EXCERPTED DATA:
* Begin *
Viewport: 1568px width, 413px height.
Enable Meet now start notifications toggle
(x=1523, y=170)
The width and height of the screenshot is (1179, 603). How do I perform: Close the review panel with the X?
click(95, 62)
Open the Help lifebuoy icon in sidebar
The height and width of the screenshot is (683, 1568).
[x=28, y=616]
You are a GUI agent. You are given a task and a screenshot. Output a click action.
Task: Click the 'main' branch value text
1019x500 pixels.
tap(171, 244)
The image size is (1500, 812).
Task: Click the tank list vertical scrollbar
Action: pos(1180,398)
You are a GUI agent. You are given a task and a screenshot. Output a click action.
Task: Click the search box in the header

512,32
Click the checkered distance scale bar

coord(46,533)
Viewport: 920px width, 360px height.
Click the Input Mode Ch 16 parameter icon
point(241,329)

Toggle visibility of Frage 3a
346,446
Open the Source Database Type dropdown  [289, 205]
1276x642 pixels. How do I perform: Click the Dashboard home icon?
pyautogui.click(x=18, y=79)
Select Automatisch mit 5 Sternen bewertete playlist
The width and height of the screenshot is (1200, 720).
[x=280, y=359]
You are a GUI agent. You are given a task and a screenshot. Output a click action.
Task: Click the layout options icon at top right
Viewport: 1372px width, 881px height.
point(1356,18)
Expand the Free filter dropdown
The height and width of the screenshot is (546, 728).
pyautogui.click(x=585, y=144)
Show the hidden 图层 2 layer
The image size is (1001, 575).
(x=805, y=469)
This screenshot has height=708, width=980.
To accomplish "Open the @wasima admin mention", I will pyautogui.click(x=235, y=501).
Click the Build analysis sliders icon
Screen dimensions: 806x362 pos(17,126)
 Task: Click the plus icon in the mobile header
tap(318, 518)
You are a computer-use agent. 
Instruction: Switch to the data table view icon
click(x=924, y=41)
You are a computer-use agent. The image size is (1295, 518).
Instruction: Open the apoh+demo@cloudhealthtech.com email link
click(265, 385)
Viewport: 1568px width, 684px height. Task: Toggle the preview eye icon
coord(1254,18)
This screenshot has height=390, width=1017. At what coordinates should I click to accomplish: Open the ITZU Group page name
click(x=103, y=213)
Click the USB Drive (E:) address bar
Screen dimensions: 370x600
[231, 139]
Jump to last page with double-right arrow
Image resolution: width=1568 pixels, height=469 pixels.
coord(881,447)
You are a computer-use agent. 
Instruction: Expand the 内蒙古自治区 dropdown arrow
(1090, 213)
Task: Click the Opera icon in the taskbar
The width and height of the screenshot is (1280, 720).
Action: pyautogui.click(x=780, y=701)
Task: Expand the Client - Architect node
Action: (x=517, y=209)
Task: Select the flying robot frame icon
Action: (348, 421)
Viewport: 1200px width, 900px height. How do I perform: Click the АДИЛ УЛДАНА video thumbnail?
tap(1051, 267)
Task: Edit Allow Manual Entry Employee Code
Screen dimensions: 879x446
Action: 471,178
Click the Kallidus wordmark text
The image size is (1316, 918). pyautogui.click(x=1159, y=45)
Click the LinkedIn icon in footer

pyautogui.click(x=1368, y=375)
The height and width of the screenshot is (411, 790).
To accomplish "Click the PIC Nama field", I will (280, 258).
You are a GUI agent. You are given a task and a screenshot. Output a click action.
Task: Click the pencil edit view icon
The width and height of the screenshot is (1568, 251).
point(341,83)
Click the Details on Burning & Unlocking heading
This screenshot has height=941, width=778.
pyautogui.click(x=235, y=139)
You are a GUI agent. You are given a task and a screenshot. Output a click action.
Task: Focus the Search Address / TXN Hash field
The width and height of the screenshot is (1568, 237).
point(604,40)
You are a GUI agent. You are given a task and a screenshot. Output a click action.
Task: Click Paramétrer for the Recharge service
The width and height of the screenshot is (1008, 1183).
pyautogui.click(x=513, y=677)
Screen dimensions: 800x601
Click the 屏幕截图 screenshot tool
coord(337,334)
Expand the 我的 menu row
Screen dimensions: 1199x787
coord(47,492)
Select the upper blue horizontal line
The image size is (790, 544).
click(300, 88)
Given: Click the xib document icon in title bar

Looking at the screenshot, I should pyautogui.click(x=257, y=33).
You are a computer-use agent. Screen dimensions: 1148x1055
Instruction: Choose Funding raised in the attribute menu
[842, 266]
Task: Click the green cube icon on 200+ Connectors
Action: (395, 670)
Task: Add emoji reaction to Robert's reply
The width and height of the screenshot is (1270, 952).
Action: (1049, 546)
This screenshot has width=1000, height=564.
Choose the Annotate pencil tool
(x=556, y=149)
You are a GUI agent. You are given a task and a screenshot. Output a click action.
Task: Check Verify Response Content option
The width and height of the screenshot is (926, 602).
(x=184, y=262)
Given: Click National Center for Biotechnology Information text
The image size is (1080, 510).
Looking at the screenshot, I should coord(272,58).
* End *
THE EXERCISE: Count the lines above that contain the string "computer". Reply with the number only.

EXERCISE RESPONSE: 4